When the formerly enslaved Charlotte Scott heard the news of President Lincoln’s death, she took the first five dollars in money she had earned as a free woman, and gave them to her former master Mr. William P. Rucker a Union refugee from Virginia, who lived in Marietta Ohio then. She asked him “to make a monument to Massa Lincoln, the best friend the colored people ever had”. Rucker would take those funds to Gen. T.H.C. Smith, and he would make sure that they were given to Mr. James Yeatman, of who he asked “Would it not be well to.take up this suggestion and make it known to the freedmen?” And with that it would soon come under the help of the Western Sanitary Commission, with William G. Eliot at the helm. He would share it with many of the benefactors of the Freedmens Bureau, active during the Civil War.

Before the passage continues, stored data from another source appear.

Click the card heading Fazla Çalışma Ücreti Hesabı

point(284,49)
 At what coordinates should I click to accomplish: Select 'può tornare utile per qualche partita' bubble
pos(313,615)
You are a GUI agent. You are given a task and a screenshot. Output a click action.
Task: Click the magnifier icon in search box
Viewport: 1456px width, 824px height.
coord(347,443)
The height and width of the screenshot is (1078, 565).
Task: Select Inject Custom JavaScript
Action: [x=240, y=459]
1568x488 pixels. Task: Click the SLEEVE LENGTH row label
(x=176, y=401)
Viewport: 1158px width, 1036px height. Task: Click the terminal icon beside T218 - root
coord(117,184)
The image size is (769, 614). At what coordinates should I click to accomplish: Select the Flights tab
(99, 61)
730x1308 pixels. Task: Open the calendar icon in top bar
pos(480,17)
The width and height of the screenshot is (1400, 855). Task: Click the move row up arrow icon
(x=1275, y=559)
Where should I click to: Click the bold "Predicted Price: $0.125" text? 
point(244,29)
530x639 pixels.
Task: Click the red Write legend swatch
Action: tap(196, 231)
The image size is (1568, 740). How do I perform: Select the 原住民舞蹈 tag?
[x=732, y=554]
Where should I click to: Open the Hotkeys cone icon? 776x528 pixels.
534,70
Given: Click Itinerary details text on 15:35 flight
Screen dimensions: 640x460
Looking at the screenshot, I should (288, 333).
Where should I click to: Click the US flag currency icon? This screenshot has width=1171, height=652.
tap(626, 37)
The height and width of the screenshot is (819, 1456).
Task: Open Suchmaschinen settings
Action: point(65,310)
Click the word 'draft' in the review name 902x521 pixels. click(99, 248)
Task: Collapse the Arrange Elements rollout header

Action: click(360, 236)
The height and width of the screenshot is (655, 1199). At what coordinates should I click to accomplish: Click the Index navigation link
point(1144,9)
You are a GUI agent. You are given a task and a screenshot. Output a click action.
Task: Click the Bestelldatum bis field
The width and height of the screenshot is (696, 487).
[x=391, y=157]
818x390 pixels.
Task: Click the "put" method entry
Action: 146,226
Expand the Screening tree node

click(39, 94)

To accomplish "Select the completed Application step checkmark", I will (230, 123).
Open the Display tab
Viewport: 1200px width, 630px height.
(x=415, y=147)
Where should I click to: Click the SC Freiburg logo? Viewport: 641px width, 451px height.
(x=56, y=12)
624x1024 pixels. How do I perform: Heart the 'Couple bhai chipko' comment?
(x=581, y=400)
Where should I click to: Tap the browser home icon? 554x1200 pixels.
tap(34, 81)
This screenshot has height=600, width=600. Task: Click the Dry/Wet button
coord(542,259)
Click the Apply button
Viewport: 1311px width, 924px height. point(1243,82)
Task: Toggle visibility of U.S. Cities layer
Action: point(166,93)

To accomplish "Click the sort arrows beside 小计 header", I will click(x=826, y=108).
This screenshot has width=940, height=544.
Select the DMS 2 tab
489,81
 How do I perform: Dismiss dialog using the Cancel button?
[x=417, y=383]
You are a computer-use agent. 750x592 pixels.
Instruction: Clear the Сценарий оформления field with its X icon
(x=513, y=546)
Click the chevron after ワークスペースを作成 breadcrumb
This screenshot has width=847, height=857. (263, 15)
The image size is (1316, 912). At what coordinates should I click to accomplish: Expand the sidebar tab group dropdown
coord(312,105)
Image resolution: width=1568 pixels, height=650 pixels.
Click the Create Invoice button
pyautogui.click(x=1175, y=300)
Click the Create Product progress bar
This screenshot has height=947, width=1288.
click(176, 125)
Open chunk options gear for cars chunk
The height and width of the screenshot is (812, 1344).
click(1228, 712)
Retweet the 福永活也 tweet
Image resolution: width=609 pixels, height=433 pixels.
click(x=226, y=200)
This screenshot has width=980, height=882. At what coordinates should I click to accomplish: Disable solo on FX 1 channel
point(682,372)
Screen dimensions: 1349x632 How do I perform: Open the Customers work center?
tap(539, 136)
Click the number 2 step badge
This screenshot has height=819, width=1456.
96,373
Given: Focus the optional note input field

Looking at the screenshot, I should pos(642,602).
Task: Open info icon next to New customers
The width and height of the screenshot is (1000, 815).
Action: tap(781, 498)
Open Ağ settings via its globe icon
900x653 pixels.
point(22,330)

By 1866 Gen. J. W. Davidson troops had helped raise $12,150, and then to $16,242. (Today that would be equal to over $130,000). But times were changing and the movement was checked. A photograph had been provided to Thomas Ball a sculptor from Massachusetts who had studied abroad and moved his studio there. He and Eliot were apparently familiar and in 1870, they would meet in Ball’s studio. Eliot would explain how things were proceeding in the U.S. and that the funds were coming from the formerly enslaved for this, and it was to be their monument. Ball agreed that the amount of funds already collected were sufficient to cast it at the Royal Foundry in Munich. The Western Sanitary Commission also asked Ball to make changes as well. The original plan had called for a passive black man kneeling in a soldier’s cap, before Lincoln. The cap was removed and the slave was to be seen rising, breaking his own chains and taking an active part in gaining his freedom. The slave that is immortalized and represents all of slavery, is none other than that of Archer Alexander.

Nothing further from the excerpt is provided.